◆ The problem: Count the lines holding the string "will" in the records, and give only the count.

◆ Source information:
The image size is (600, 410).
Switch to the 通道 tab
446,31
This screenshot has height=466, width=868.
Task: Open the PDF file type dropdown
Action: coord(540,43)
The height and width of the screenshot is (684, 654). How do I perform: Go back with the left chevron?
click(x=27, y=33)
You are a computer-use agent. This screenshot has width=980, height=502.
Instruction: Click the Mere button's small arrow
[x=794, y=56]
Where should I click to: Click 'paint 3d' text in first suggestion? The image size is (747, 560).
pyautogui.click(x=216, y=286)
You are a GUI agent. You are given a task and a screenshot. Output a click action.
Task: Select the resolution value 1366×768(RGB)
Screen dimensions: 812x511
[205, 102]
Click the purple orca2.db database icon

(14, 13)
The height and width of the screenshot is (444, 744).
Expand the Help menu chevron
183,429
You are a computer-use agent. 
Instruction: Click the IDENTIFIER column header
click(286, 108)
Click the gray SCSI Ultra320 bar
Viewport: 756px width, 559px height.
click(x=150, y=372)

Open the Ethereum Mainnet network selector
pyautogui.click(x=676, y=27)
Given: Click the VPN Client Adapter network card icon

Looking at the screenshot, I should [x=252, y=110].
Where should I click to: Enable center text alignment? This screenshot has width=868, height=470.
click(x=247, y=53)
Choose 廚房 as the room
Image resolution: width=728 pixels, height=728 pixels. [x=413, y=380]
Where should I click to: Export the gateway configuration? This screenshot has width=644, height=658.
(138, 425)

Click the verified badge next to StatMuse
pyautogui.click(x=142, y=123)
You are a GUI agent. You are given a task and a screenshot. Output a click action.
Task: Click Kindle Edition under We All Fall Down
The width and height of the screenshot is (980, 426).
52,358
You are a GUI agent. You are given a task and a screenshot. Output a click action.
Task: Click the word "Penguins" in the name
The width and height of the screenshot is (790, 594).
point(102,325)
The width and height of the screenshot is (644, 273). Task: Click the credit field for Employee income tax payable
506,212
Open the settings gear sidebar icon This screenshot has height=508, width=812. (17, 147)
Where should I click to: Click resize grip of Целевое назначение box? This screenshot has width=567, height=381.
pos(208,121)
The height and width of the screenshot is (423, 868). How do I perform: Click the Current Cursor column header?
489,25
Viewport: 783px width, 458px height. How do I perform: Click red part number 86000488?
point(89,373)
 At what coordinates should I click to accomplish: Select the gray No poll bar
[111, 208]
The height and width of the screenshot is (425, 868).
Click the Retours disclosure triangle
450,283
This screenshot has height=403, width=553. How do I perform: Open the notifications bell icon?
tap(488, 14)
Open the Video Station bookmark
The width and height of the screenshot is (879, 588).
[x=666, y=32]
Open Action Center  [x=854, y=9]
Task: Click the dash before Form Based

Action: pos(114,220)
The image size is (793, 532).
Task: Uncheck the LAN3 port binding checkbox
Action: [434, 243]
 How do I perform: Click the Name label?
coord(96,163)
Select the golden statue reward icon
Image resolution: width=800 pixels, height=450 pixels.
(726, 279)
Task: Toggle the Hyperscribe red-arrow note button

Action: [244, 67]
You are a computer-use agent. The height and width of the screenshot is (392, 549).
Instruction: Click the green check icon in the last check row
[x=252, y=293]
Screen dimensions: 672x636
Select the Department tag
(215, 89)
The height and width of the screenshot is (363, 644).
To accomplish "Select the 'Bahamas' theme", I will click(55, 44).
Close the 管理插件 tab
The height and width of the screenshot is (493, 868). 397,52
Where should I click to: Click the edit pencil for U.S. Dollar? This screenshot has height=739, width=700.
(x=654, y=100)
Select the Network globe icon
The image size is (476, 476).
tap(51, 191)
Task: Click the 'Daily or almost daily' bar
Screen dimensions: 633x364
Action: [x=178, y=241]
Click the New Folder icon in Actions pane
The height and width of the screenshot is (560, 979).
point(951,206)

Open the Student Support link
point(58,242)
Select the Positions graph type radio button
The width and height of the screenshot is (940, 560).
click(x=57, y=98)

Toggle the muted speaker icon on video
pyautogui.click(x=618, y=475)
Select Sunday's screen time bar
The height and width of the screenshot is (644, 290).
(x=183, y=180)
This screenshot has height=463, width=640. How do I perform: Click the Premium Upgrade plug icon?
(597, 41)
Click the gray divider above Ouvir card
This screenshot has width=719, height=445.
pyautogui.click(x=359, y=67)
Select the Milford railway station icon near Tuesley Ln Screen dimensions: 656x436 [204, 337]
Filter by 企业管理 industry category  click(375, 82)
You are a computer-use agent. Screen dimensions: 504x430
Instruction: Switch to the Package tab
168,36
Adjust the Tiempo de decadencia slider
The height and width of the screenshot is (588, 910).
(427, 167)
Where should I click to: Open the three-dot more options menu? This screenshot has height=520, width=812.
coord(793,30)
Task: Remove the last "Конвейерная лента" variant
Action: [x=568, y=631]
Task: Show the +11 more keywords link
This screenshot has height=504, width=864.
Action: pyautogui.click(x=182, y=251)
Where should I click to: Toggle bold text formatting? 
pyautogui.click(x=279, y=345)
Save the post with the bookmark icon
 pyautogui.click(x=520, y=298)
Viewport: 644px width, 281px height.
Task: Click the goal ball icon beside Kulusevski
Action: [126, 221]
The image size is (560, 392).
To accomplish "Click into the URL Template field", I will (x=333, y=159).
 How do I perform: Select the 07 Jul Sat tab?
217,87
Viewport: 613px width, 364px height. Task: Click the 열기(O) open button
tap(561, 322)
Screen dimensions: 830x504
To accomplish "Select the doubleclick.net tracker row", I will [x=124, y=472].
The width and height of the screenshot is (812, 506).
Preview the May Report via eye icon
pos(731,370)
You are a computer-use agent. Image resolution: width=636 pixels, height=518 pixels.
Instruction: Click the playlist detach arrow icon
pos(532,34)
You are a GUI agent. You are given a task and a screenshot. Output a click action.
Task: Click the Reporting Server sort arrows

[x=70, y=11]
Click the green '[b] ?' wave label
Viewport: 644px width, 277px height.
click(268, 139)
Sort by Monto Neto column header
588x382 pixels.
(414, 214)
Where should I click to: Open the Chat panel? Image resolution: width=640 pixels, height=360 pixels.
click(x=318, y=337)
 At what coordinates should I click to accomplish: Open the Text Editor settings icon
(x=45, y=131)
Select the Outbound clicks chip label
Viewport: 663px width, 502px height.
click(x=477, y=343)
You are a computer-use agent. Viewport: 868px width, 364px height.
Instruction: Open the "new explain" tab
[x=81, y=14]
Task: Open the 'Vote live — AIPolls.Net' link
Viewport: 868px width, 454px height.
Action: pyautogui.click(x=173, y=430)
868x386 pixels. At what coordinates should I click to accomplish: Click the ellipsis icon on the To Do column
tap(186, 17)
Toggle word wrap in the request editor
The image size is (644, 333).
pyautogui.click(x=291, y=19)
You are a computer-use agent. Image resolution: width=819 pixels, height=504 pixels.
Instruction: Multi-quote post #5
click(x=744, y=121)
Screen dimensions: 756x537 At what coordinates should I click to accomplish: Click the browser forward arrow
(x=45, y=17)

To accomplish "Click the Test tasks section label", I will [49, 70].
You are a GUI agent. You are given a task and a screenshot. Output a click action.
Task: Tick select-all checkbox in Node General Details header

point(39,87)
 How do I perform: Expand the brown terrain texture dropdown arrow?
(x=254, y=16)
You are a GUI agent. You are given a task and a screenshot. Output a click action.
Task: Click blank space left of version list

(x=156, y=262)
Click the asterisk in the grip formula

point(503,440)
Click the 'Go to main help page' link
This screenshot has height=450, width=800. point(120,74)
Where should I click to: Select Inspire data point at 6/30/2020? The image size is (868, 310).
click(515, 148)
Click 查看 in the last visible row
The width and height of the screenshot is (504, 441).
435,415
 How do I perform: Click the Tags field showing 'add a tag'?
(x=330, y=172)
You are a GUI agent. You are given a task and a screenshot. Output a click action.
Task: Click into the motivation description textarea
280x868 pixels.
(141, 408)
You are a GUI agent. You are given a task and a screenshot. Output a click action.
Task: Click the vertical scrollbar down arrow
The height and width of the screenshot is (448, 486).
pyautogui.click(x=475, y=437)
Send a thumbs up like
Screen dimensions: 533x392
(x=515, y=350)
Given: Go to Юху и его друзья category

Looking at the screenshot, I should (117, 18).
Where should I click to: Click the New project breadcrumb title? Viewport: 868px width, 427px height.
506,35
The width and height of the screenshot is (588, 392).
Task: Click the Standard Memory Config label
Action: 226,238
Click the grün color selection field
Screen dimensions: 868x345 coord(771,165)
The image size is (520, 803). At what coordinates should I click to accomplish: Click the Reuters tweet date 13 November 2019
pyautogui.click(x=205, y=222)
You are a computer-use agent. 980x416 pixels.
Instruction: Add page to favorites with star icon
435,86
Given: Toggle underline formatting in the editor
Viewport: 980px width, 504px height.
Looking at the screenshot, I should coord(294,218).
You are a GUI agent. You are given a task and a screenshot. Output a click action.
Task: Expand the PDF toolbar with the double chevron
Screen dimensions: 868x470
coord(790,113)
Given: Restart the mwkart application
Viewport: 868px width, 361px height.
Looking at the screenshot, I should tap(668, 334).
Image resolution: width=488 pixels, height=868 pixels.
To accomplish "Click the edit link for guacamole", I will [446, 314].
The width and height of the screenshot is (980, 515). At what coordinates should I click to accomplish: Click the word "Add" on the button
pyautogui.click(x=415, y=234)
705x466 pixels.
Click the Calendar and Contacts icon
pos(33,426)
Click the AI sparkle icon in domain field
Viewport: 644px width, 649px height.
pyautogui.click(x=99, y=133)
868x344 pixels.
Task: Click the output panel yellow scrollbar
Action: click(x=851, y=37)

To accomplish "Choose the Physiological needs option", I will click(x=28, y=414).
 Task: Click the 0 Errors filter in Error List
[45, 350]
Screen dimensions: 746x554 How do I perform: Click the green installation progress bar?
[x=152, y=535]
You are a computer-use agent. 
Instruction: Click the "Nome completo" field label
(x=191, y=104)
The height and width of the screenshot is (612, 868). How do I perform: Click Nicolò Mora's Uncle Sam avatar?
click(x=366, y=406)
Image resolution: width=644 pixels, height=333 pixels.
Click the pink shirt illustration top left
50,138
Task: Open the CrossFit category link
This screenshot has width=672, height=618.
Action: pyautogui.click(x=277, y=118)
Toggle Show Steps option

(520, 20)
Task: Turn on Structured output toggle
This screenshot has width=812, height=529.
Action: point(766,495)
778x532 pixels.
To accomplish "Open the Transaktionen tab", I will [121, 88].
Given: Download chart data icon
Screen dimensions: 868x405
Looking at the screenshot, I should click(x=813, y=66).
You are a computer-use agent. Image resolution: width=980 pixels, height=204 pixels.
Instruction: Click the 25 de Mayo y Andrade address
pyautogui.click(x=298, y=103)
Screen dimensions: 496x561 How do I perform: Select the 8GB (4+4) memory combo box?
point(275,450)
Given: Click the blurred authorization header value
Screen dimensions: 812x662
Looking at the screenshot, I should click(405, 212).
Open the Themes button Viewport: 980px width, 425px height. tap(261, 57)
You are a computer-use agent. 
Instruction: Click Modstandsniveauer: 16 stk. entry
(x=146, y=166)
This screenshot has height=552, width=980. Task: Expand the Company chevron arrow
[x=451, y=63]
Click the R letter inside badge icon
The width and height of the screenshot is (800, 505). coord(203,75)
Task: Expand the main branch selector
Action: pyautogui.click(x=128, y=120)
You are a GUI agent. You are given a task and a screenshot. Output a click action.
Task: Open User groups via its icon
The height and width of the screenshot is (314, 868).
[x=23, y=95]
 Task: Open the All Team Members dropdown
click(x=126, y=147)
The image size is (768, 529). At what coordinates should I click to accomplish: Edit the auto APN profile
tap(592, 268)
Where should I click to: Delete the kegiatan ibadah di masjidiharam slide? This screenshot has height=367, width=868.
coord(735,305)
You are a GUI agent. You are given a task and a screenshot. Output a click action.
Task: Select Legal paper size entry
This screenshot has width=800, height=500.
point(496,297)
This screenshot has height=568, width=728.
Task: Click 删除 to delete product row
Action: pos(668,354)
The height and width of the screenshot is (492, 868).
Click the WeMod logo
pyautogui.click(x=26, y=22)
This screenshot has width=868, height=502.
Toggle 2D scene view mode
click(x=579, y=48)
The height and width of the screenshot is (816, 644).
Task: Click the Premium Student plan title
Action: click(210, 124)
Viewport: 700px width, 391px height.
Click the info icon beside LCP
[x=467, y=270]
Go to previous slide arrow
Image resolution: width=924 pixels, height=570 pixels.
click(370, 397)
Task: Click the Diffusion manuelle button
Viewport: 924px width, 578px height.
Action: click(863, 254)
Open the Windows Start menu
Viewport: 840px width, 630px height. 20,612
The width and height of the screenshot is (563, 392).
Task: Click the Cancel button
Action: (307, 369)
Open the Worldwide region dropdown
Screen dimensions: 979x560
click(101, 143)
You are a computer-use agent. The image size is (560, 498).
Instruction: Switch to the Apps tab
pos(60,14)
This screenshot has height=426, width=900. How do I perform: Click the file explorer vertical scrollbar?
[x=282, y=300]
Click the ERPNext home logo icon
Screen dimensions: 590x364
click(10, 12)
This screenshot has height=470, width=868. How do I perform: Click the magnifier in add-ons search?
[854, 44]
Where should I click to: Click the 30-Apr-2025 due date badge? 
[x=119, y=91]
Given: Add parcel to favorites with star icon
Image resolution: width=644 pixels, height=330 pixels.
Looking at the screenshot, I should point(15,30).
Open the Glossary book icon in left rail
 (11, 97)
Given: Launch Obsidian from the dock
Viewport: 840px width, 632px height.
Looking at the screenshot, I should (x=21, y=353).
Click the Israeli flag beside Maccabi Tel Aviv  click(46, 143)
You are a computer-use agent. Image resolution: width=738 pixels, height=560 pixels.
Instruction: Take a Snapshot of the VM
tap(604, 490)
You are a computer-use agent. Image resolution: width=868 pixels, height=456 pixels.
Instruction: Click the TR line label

◆ Task solution: 7